Let's take a concrete example: at several large tech. companies, female engineering grads were being paid less than males with equivalent qualifications and skills. Yes, the numbers were aggregated across hundreds (maybe thousands?) of hires and there were most definitely individual exceptions in both directions.
But the overall trend highlighted a problem, which boiled down to a gender difference (again, w/ the 'aggregate statistics' caveat) between negotiating styles when it came to salary. Correcting the approach taken by HR smoothed out the difference over the course of years.
How would that have been noticed, investigated, and addressed w/o having metrics in the first place?
Edited: "It seems like a much better idea to me to evaluate applicants/employees blindly as much as humanly possible and to have a zero-tolerance policy to do otherwise." ... and I agree entirely. The purpose of the metrics is to learn whether you're doing an adequate job of that, _not_ to enable you to treat candidates differently based on their identity.
Thanks for the clarification though I'm still a bit fuzzy on how this works, perhaps you can unpack it for me.
Using your example, lets say there are 100 positions and 1000 applicants but only 35% of the applicants are female. Is your company inclusive if you hire 50 females or is your company inclusive if you hire 35 females?
If the answer is 50 females would it not stand to reason that those 50 females would earn less than the 50 males because they were the best 50 out of a pool of 350 competitors and the 50 males were the best candidate out of a pool of 650 competitors?
Or would the goal be to hire the best 100 and that should end up being roughly 35 females that are equally qualified and therefore earn the same?
> Or would the goal be to hire the best 100 and that should end up being roughly 35 females that are equally qualified and therefore earn the same?
Yes, that - hiring the best 100, and using the same criteria, and paying the same, regardless of gender.
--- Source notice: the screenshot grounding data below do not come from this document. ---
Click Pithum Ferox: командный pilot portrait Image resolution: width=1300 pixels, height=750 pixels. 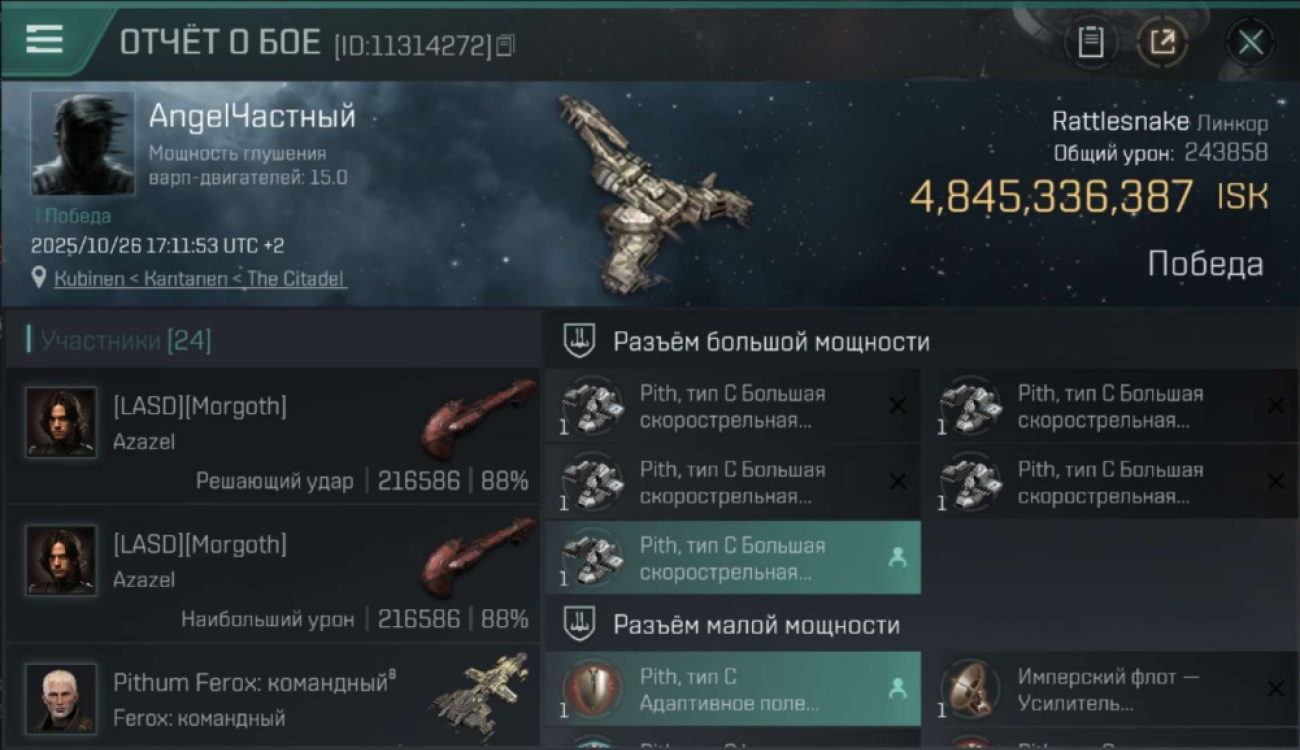(61, 698)
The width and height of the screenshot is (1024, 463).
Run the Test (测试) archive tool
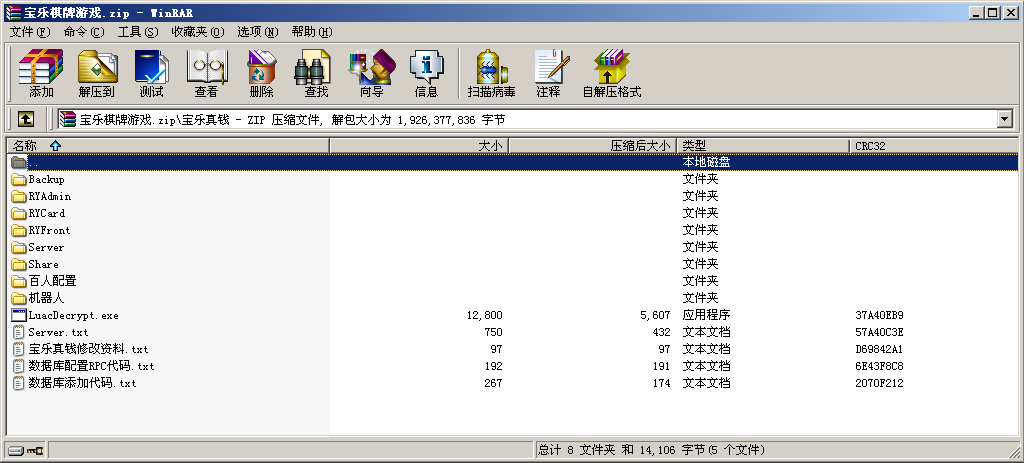point(151,73)
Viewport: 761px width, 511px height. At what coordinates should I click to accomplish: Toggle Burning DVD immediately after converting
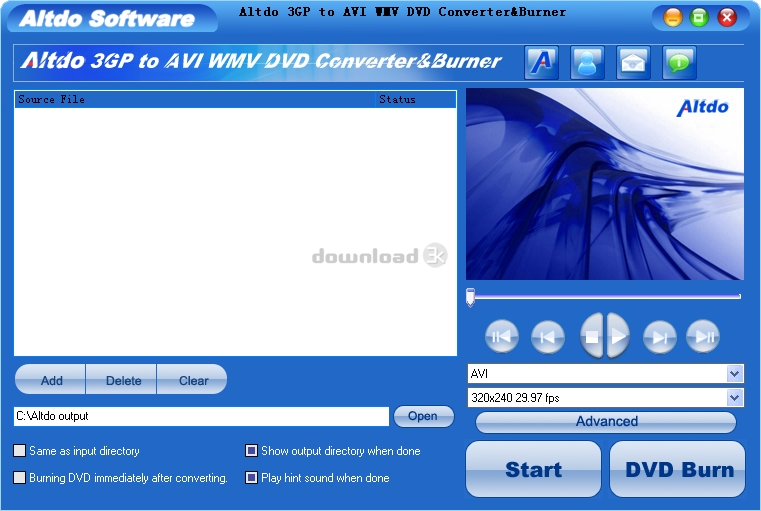pyautogui.click(x=19, y=478)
If you _didn't_ wind up with 35 females in your scenario, then investigate. It might be that by chance few of the female candidates were good, but it might also be that they were penalised by inadvertent (or overt, in pathological cases!) irrational discrimintation.
Edited: oh, and often the systemic problems start earlier in the pipeline. Even the number of female applicants can be inadvertently driven down by creating job postings that appeal - in the aggregate, on average - more to men than women.
> Or would the goal be to hire the best 100 and that should end up being roughly 35 females that are equally qualified and therefore earn the same?
In my opinion, this would make the most sense. You shouldn't be hiring specific portions of people. If, however, you have hired a bunch of people and you find that the number of women is disproportionately low or that their pay is unexpectedly lower, you should look into why that might be.
There are very few (if any) jobs where someone's gender (or race, etc.) affects their qualifications, except insofar as different proportions of each group enter the field.
I don't like anti-discrimination laws that go much beyond that though. They were really designed for manual labor jobs and the like. A law that prevents employers from asking questions is easily enforceable.
I'm sure Github means well and I hope this works out for them though I have to say I'm highly skeptical this will create the environment they are shooting for. I will eagerly be watching to see how this all turns out.